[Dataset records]

*** Block opens ***

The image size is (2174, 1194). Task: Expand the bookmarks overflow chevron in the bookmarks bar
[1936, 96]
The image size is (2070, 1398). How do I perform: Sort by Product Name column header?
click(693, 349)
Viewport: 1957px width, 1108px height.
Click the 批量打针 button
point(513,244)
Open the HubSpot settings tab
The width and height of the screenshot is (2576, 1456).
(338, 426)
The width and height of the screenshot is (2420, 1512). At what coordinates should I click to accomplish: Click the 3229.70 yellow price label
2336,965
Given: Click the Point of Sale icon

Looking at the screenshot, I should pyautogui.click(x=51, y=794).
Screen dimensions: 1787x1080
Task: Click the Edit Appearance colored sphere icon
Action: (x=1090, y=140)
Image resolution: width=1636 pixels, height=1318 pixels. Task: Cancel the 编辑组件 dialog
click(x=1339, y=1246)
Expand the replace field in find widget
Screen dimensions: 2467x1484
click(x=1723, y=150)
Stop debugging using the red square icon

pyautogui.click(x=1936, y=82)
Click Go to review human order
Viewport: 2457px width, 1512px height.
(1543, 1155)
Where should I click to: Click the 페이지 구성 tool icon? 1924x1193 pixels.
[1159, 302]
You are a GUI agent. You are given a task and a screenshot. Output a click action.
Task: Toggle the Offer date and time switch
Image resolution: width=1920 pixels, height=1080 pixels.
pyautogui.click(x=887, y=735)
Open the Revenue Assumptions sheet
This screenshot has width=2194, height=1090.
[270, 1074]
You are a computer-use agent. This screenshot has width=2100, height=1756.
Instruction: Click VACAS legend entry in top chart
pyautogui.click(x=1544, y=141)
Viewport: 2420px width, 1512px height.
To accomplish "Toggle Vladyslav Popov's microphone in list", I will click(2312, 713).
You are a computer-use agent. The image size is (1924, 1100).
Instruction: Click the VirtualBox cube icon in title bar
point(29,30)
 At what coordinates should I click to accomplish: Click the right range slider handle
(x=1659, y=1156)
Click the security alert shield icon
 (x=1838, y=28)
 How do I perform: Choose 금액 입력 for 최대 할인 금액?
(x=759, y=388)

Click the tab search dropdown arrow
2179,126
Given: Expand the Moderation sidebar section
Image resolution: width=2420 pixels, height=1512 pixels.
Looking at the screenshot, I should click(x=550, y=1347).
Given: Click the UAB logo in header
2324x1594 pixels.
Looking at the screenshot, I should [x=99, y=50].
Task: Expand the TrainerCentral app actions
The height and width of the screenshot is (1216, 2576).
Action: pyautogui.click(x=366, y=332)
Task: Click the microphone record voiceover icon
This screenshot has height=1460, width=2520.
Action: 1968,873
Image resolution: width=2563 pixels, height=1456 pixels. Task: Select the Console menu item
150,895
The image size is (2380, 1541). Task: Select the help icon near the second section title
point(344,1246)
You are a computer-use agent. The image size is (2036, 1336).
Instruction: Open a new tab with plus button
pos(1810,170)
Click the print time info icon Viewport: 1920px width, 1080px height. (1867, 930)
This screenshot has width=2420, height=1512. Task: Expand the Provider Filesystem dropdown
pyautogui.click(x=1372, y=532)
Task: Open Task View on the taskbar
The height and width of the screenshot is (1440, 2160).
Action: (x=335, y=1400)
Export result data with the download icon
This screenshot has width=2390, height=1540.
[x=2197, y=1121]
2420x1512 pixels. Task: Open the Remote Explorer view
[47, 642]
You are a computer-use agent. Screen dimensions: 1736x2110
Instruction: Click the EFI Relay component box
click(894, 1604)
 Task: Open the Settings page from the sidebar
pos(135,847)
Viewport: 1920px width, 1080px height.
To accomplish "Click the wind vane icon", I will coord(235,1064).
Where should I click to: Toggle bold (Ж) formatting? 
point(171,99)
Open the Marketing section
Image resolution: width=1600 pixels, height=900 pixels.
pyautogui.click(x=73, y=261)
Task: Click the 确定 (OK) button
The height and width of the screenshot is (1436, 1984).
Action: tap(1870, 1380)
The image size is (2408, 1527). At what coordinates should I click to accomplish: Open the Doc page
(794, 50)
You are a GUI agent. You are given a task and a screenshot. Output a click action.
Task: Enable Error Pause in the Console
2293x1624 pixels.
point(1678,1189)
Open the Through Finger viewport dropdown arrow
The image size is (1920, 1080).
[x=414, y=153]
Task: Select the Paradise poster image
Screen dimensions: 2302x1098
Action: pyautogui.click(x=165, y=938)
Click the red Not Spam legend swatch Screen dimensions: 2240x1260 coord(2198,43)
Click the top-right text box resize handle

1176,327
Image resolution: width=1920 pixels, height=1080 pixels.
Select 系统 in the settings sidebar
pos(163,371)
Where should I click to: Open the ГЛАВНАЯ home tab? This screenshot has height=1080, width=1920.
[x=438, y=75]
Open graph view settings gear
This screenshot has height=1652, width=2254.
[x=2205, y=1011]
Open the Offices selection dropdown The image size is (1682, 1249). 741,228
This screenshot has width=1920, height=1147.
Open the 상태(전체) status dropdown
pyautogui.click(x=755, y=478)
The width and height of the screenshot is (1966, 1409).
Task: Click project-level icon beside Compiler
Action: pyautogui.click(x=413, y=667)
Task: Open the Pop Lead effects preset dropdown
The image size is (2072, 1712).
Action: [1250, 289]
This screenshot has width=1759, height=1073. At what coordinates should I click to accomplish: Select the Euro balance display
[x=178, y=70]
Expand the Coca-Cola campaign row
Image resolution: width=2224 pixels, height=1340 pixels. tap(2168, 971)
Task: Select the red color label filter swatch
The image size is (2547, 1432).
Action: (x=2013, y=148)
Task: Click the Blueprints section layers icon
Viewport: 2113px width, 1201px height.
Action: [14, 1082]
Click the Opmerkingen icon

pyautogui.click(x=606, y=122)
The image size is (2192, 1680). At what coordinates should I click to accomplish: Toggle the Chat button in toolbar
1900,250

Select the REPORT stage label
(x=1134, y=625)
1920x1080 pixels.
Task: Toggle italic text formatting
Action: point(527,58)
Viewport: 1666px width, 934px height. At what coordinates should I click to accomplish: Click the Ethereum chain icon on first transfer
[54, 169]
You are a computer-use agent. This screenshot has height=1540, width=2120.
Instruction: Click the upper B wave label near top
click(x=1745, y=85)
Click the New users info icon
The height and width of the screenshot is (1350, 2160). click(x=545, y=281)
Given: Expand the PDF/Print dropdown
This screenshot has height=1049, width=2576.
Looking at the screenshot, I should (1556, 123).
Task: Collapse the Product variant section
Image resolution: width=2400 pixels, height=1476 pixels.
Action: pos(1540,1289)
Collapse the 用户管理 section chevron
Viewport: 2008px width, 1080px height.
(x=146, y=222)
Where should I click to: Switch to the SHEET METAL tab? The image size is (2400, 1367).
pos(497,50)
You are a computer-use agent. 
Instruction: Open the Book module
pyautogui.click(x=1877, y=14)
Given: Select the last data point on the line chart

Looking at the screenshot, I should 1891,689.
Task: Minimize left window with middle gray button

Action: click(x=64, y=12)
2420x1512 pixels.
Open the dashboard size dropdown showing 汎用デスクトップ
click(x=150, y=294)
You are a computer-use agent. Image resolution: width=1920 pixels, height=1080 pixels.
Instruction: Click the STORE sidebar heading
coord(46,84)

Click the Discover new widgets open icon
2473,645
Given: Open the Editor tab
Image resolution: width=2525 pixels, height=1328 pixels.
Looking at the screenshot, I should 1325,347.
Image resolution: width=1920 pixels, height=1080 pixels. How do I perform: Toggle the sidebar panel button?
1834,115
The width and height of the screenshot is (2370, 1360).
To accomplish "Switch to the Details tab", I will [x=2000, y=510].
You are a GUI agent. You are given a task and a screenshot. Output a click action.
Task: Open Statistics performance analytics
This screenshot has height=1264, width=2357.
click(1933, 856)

*** Block closes ***

#### [Try it]
Give back every entry exactly, with nothing left out.

#### [Answer space]
The image size is (2174, 1194). Task: Expand the bookmarks overflow chevron in the bookmarks bar
[1936, 96]
The image size is (2070, 1398). How do I perform: Sort by Product Name column header?
click(693, 349)
Viewport: 1957px width, 1108px height.
Click the 批量打针 button
point(513,244)
Open the HubSpot settings tab
The width and height of the screenshot is (2576, 1456).
(338, 426)
The width and height of the screenshot is (2420, 1512). At what coordinates should I click to accomplish: Click the 3229.70 yellow price label
2336,965
Given: Click the Point of Sale icon

Looking at the screenshot, I should pyautogui.click(x=51, y=794).
Screen dimensions: 1787x1080
Task: Click the Edit Appearance colored sphere icon
Action: (x=1090, y=140)
Image resolution: width=1636 pixels, height=1318 pixels. Task: Cancel the 编辑组件 dialog
click(x=1339, y=1246)
Expand the replace field in find widget
Screen dimensions: 2467x1484
click(x=1723, y=150)
Stop debugging using the red square icon

pyautogui.click(x=1936, y=82)
Click Go to review human order
Viewport: 2457px width, 1512px height.
(1543, 1155)
Where should I click to: Click the 페이지 구성 tool icon? 1924x1193 pixels.
[1159, 302]
You are a GUI agent. You are given a task and a screenshot. Output a click action.
Task: Toggle the Offer date and time switch
Image resolution: width=1920 pixels, height=1080 pixels.
pyautogui.click(x=887, y=735)
Open the Revenue Assumptions sheet
This screenshot has width=2194, height=1090.
[270, 1074]
You are a computer-use agent. This screenshot has width=2100, height=1756.
Instruction: Click VACAS legend entry in top chart
pyautogui.click(x=1544, y=141)
Viewport: 2420px width, 1512px height.
To accomplish "Toggle Vladyslav Popov's microphone in list", I will click(2312, 713).
You are a computer-use agent. The image size is (1924, 1100).
Instruction: Click the VirtualBox cube icon in title bar
point(29,30)
 At what coordinates should I click to accomplish: Click the right range slider handle
(x=1659, y=1156)
Click the security alert shield icon
 (x=1838, y=28)
 How do I perform: Choose 금액 입력 for 최대 할인 금액?
(x=759, y=388)

Click the tab search dropdown arrow
2179,126
Given: Expand the Moderation sidebar section
Image resolution: width=2420 pixels, height=1512 pixels.
Looking at the screenshot, I should click(x=550, y=1347).
Given: Click the UAB logo in header
2324x1594 pixels.
Looking at the screenshot, I should [x=99, y=50].
Task: Expand the TrainerCentral app actions
The height and width of the screenshot is (1216, 2576).
Action: pyautogui.click(x=366, y=332)
Task: Click the microphone record voiceover icon
This screenshot has height=1460, width=2520.
Action: 1968,873
Image resolution: width=2563 pixels, height=1456 pixels. Task: Select the Console menu item
150,895
The image size is (2380, 1541). Task: Select the help icon near the second section title
point(344,1246)
You are a computer-use agent. The image size is (2036, 1336).
Instruction: Open a new tab with plus button
pos(1810,170)
Click the print time info icon Viewport: 1920px width, 1080px height. (1867, 930)
This screenshot has width=2420, height=1512. Task: Expand the Provider Filesystem dropdown
pyautogui.click(x=1372, y=532)
Task: Open Task View on the taskbar
The height and width of the screenshot is (1440, 2160).
Action: (x=335, y=1400)
Export result data with the download icon
This screenshot has width=2390, height=1540.
[x=2197, y=1121]
2420x1512 pixels. Task: Open the Remote Explorer view
[47, 642]
You are a computer-use agent. Screen dimensions: 1736x2110
Instruction: Click the EFI Relay component box
click(894, 1604)
 Task: Open the Settings page from the sidebar
pos(135,847)
Viewport: 1920px width, 1080px height.
To accomplish "Click the wind vane icon", I will coord(235,1064).
Where should I click to: Toggle bold (Ж) formatting? 
point(171,99)
Open the Marketing section
Image resolution: width=1600 pixels, height=900 pixels.
pyautogui.click(x=73, y=261)
Task: Click the 确定 (OK) button
The height and width of the screenshot is (1436, 1984).
Action: tap(1870, 1380)
The image size is (2408, 1527). At what coordinates should I click to accomplish: Open the Doc page
(794, 50)
You are a GUI agent. You are given a task and a screenshot. Output a click action.
Task: Enable Error Pause in the Console
2293x1624 pixels.
point(1678,1189)
Open the Through Finger viewport dropdown arrow
The image size is (1920, 1080).
[x=414, y=153]
Task: Select the Paradise poster image
Screen dimensions: 2302x1098
Action: pyautogui.click(x=165, y=938)
Click the red Not Spam legend swatch Screen dimensions: 2240x1260 coord(2198,43)
Click the top-right text box resize handle

1176,327
Image resolution: width=1920 pixels, height=1080 pixels.
Select 系统 in the settings sidebar
pos(163,371)
Where should I click to: Open the ГЛАВНАЯ home tab? This screenshot has height=1080, width=1920.
[x=438, y=75]
Open graph view settings gear
This screenshot has height=1652, width=2254.
[x=2205, y=1011]
Open the Offices selection dropdown The image size is (1682, 1249). 741,228
This screenshot has width=1920, height=1147.
Open the 상태(전체) status dropdown
pyautogui.click(x=755, y=478)
The width and height of the screenshot is (1966, 1409).
Task: Click project-level icon beside Compiler
Action: pyautogui.click(x=413, y=667)
Task: Open the Pop Lead effects preset dropdown
The image size is (2072, 1712).
Action: [1250, 289]
This screenshot has width=1759, height=1073. At what coordinates should I click to accomplish: Select the Euro balance display
[x=178, y=70]
Expand the Coca-Cola campaign row
Image resolution: width=2224 pixels, height=1340 pixels. tap(2168, 971)
Task: Select the red color label filter swatch
The image size is (2547, 1432).
Action: (x=2013, y=148)
Task: Click the Blueprints section layers icon
Viewport: 2113px width, 1201px height.
Action: [14, 1082]
Click the Opmerkingen icon

pyautogui.click(x=606, y=122)
The image size is (2192, 1680). At what coordinates should I click to accomplish: Toggle the Chat button in toolbar
1900,250

Select the REPORT stage label
(x=1134, y=625)
1920x1080 pixels.
Task: Toggle italic text formatting
Action: point(527,58)
Viewport: 1666px width, 934px height. At what coordinates should I click to accomplish: Click the Ethereum chain icon on first transfer
[54, 169]
You are a computer-use agent. This screenshot has height=1540, width=2120.
Instruction: Click the upper B wave label near top
click(x=1745, y=85)
Click the New users info icon
The height and width of the screenshot is (1350, 2160). click(x=545, y=281)
Given: Expand the PDF/Print dropdown
This screenshot has height=1049, width=2576.
Looking at the screenshot, I should (1556, 123).
Task: Collapse the Product variant section
Image resolution: width=2400 pixels, height=1476 pixels.
Action: pos(1540,1289)
Collapse the 用户管理 section chevron
Viewport: 2008px width, 1080px height.
(x=146, y=222)
Where should I click to: Switch to the SHEET METAL tab? The image size is (2400, 1367).
pos(497,50)
You are a computer-use agent. 
Instruction: Open the Book module
pyautogui.click(x=1877, y=14)
Given: Select the last data point on the line chart

Looking at the screenshot, I should 1891,689.
Task: Minimize left window with middle gray button

Action: click(x=64, y=12)
2420x1512 pixels.
Open the dashboard size dropdown showing 汎用デスクトップ
click(x=150, y=294)
You are a computer-use agent. Image resolution: width=1920 pixels, height=1080 pixels.
Instruction: Click the STORE sidebar heading
coord(46,84)

Click the Discover new widgets open icon
2473,645
Given: Open the Editor tab
Image resolution: width=2525 pixels, height=1328 pixels.
Looking at the screenshot, I should 1325,347.
Image resolution: width=1920 pixels, height=1080 pixels. How do I perform: Toggle the sidebar panel button?
1834,115
The width and height of the screenshot is (2370, 1360).
To accomplish "Switch to the Details tab", I will [x=2000, y=510].
You are a GUI agent. You are given a task and a screenshot. Output a click action.
Task: Open Statistics performance analytics
This screenshot has height=1264, width=2357.
click(1933, 856)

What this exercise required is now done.